Well, if I'm understanding the article correctly, then when you boil everything down, it would seem that, deliberate or not, the MS O/S is our primary boat-anchor. I've spent a fortune on system upgrades in the last 9 months. I'm just now reaching the point where I'm getting satisfactory performance out of this years games. It would seem then that if the PC O/S cannot or will not be formulated to take advantage of all this horsepower, maybe it's time for an indy to step in and formulate an O/S that can be dual booted and which will focus exclusively on game app performance and communications. Can't say there wouldnt be a market for it.
Well, there is only so much that can be done from the operating system standpoint.
The OS still has to have an API that serves as a common interface to the video card drivers, which then translate instruction so that they work on the 3D hardware.
This process can probably be improved and tweaked such that it takes better advantage of the computers hardware over time (particularly multiple cores) but a lot of this lies with the developers of the 3D engines the games are built on as well, to make sure their engines are multithreaded.

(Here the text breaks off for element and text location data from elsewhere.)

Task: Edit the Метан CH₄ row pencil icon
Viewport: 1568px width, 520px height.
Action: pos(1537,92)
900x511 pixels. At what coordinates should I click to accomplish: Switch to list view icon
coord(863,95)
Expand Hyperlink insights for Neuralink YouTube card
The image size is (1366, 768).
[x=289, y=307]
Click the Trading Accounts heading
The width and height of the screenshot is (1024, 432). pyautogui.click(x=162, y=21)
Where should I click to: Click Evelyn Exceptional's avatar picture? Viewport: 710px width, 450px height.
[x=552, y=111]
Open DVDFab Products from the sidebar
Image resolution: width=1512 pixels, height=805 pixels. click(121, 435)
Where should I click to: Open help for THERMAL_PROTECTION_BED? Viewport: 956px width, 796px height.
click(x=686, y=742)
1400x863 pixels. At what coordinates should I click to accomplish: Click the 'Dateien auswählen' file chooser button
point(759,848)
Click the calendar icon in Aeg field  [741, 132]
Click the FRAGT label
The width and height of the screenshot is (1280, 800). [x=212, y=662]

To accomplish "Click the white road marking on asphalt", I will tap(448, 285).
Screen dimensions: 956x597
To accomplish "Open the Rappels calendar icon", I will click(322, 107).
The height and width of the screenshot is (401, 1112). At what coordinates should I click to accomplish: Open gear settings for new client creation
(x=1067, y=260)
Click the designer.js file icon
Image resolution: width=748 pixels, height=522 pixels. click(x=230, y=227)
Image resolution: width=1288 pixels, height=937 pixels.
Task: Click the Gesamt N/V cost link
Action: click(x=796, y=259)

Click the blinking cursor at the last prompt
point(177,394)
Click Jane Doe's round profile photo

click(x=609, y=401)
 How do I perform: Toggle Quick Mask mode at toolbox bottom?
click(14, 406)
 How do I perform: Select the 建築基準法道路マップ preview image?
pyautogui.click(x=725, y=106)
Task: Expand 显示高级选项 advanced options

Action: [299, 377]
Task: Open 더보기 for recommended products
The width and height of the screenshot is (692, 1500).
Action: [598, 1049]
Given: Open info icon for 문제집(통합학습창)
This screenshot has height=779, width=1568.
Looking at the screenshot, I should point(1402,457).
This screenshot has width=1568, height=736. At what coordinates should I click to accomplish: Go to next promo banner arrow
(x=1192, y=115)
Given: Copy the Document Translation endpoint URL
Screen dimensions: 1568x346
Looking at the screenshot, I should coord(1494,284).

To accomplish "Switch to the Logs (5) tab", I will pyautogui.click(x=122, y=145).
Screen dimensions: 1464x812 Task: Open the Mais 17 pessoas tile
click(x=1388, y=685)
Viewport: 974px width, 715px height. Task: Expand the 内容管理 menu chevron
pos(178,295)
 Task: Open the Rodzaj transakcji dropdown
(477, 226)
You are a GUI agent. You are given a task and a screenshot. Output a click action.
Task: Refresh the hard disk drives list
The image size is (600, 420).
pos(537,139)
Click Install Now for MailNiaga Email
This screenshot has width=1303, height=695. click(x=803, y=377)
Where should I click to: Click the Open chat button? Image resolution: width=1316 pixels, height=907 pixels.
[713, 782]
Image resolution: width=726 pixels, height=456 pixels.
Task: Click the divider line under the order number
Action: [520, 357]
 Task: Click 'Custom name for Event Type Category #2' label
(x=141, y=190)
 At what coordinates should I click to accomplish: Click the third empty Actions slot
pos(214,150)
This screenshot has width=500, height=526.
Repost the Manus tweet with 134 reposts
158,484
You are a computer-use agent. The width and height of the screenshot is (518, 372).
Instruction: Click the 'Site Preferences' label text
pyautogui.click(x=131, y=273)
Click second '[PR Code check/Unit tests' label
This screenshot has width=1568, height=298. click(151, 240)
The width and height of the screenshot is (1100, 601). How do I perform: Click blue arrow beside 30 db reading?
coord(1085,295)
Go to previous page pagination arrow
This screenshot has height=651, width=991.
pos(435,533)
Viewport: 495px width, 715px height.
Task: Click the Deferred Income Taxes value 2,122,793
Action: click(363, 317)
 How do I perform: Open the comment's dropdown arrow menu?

In the grand scheme though, the reason a console will always be faster, if running on equivalent hardware is because every one of that brand of console has the same hardware.
The console game engine can natively speak to the GPU, whereas everything on the PC needs to go through the combination of Direct 3D or Open GL API's and drivers which act as translators between the game engine and 3d hardware. This real time "translation" is what causes the extra load.
Another benefit the console has is that when you are making a game for a console, you can optimize each scene for your one hardware configuration, and test it, and know that it will be representative of what all users will experience. On a PC you can't really do this.
The developers could say "Hmm, having 7 buildings in this scene makes the game render kind of slow on console X, so we are going to put in 6 buildings instead". In more detail they can optimize it to the amount of VRAM and GPU power present. With a PC you have to choose one configuration and stick with it, and all sorts of different types of hardware which it is not optimized for will run it.
If every single PC had the same CPU, the same motherboard, the same type and amount of RAM, the exact same video card, and the same output resolution, you could overcome that gap, but this is not going to happen. hardware diversity is one of the things that makes the PC platform great.
But as mentioned before, it is a moot point.
Current consoles are a snapshot of ~2005 mid to high end hardware. Compared to PC's today, they are all but obsolete. The hardware commonality benefits allows them to still remain somewhat relevant, but they are still outclassed by the brute force of PC's.
So, when the next generation of consoles are released. (2012? 2013?) they will be a snapshot of mid to high end hardware available then. But guess what, a year later, PC hardware will once again be superior and able to power through any benefits the consoles get from hardware commonality.